- _Page excerpt_:
Fish Whisper Node Documentation
Overview
The Fish Whisper node is a component of the ComfyUI LLM Party project. This node is designed to perform Automatic Speech Recognition (ASR), converting spoken language in audio files into text format. It leverages the Fish Audio SDK to provide this functionality, allowing users to incorporate speech-to-text conversion as a part of their larger LLM workflows.
Node Functionality
The Fish Whisper node provides the ability to input audio in various forms and outputs the transcribed text. This can be integrated into different ComfyUI workflows that require speech input to be processed and understood in text form.
Inputs
The Fish Whisper node accepts the following inputs:
Required Inputs
- is_enable: A boolean value (default:
True
) indicating whether the node should be active. If set to False
, the node will not process any inputs and will not produce an output.
- audio_path: A string representing the file path to the audio file that needs transcription.
Optional Inputs
- api_key: A string for the API key required by the Fish Audio SDK. If not provided, the node will attempt to use an API key stored in the configuration file.
- audio: Audio input in the form of waveform data that can be used as an alternative to an audio file path. This option allows for dynamic audio input during workflow execution.

- _Task prompt_: Copy the Fish Whisper node documentation between "Optional Inputs" and "the configuration file.", inclusive, swapping "configuration file" for "settings file".

- _Input data_:
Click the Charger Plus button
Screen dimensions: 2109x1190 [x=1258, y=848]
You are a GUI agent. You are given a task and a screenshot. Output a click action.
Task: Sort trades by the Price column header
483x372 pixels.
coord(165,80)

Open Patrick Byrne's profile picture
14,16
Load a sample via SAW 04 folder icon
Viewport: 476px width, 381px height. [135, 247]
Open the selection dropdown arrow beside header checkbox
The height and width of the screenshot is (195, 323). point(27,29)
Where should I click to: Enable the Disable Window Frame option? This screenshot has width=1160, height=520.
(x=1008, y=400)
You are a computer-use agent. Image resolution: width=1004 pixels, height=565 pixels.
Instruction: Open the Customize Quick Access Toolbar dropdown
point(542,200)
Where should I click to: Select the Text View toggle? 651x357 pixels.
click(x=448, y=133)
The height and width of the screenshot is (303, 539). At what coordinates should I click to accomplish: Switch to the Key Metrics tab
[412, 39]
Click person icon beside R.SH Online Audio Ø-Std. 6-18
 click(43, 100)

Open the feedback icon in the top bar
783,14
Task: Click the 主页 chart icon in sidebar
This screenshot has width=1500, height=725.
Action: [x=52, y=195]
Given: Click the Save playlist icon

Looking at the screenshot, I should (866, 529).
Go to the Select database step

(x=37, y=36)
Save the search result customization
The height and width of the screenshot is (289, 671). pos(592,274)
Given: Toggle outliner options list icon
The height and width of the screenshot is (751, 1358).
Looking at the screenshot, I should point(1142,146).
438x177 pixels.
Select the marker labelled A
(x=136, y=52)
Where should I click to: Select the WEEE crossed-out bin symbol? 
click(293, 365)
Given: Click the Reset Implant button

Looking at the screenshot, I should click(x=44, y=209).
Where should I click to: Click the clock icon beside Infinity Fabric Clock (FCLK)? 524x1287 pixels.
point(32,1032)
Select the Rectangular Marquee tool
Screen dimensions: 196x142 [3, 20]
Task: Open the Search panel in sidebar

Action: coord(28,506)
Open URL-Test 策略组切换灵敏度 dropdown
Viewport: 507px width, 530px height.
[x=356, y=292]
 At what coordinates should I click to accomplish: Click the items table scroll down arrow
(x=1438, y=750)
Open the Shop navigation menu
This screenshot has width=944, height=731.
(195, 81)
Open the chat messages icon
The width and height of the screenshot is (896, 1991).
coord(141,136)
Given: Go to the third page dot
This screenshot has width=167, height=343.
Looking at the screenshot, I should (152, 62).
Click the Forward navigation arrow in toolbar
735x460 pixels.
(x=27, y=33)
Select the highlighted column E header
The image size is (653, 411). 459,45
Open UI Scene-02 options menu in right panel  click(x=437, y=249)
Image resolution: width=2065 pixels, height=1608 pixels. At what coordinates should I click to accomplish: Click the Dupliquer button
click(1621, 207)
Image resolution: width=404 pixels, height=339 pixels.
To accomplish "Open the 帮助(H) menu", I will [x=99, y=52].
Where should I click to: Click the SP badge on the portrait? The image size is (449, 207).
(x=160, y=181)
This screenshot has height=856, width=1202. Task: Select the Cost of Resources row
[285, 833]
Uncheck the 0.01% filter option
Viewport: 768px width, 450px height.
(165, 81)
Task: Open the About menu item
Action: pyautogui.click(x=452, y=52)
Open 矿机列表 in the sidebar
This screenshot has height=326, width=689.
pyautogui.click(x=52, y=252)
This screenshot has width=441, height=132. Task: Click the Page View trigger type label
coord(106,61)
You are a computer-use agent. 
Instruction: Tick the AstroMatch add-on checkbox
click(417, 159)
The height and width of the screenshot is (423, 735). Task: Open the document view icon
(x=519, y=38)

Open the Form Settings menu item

- _Output below_:
Optional Inputs
- api_key: A string for the API key required by the Fish Audio SDK. If not provided, the node will attempt to use an API key stored in the settings file.